声にならない叫び声をあげて狼目掛けて駆け抜け、帯刀してい剣を抜き放ち斬りかかる。


狼に当たる寸前で狼の姿が消え去り、空を切り裂き地面へと突き刺さる。


側面で感じた気配に腕を折り畳み剣を盾代わりに顔の横まで持ち上げガードする。


盾とした剣が砕け散り、次いでお襲いかかってくる衝撃に吹き飛ばされ地面に打ち付けられ二転三転と転がる。

勢いがおさまると即座に立ち上がり次へと備えるがガードした腕があらぬ方向へと曲がり激痛で顔が歪む。


痛みに堪えながら次を警戒していたが狼は腕を振り抜いた場でこちらを伺って動いていない。

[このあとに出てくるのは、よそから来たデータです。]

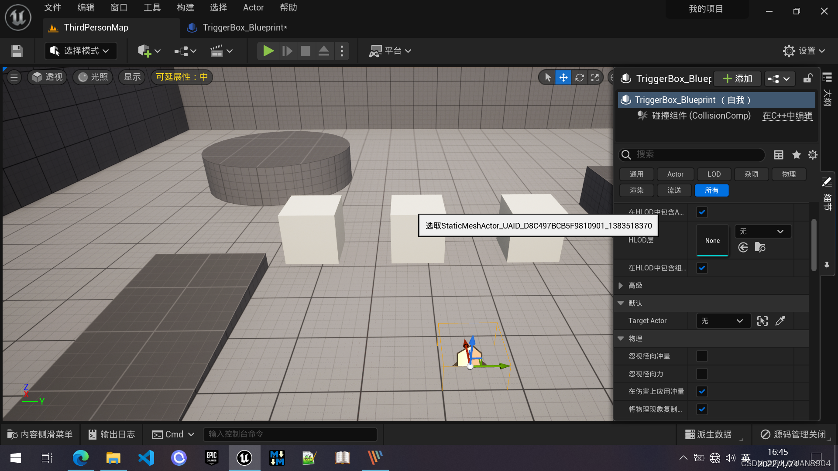Open the 构建 menu
The width and height of the screenshot is (838, 471).
tap(185, 7)
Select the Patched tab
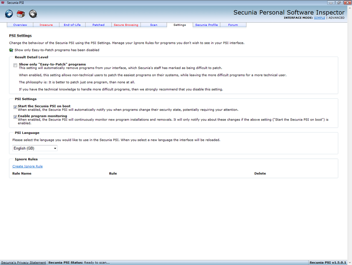Screen dimensions: 352x265 (98, 25)
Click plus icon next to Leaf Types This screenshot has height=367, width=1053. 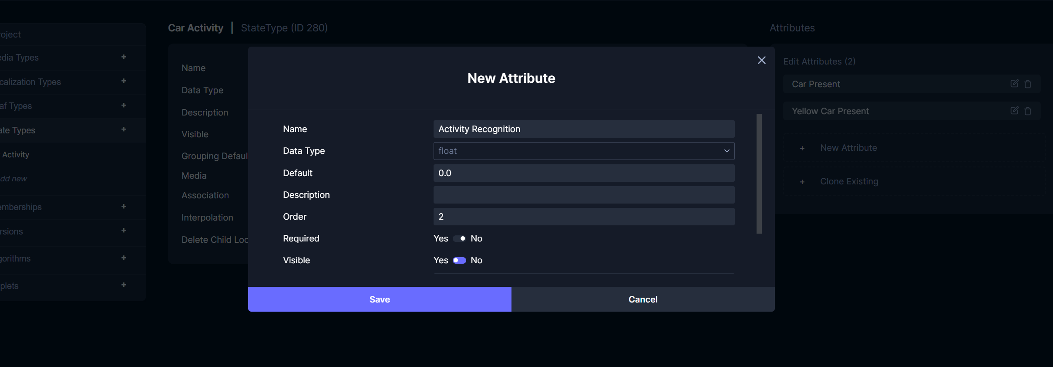pyautogui.click(x=124, y=105)
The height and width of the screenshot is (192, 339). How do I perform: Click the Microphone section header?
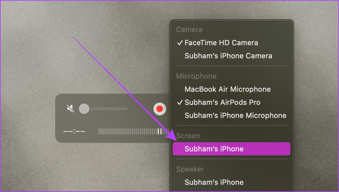click(x=196, y=76)
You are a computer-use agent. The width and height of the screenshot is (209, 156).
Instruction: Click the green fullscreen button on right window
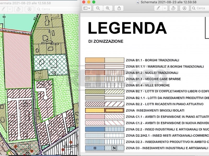pos(94,2)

目を見開き驚いたような表情だが俺が死んでないことにでも驚いたのだろうか。

次いで驚きが嫌らしい笑みへと変わる。



「ウォォォン」



雄叫びをあげた次の瞬間その場から姿が消えた。


背後から感じた悪寒に飛び退く。

凄まじい音の後に地面が抉れ、腕を振り抜いた狼の姿が現れる。


またも驚いた後に嫌らしい笑みを浮かべる。


完全に遊ばれている。



「"ディストラクション"」



余裕の笑みを湛え隙だらけの狼に向け最強の一撃を放つ。

黒い霞が狼の頭上を捉える。

狼の体が霞から発される力により地面へと沈み込む。



「グウォォォォン」



勝利を確信したその瞬間に狼は雄叫びをあげ立ち上がった。

立ち上がったのと同時に黒い霞が散った。


少しは効いたのか口から血を垂らしているが見た目はほぼ無傷。


何度死んでも勝てそうにない格上の相手に額から頬へと冷や汗が伝う。


そこからは一方的な展開となった。

目で終えない動きに何度もうまく回避などできるはずもなく、幾度となく殴り続けられ最初に殴られた左腕は辛うじて原型をとどめてはいるが肘から骨が突き抜け動かすことは叶わない。

右腕は動かせるが動かす度に激痛が走る。



「ぐぅ…」



何度目かわからないぶっ飛びで転げて即座に立ち上がるが全身を突き抜ける痛みに思わず声が漏れでる。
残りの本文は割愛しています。